Instructions to follow —
Nothing in the records that follow should differ once you have copied them out.

Data extracts —
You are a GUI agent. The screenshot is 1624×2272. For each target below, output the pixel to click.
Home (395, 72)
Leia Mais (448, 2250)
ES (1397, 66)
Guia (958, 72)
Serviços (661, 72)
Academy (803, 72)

Reply to the exercise —
You are a GUI agent. The screenshot is 1624×2272. For each target below, output the pixel to click.
Home (395, 72)
Leia Mais (448, 2250)
ES (1397, 66)
Guia (958, 72)
Serviços (661, 72)
Academy (803, 72)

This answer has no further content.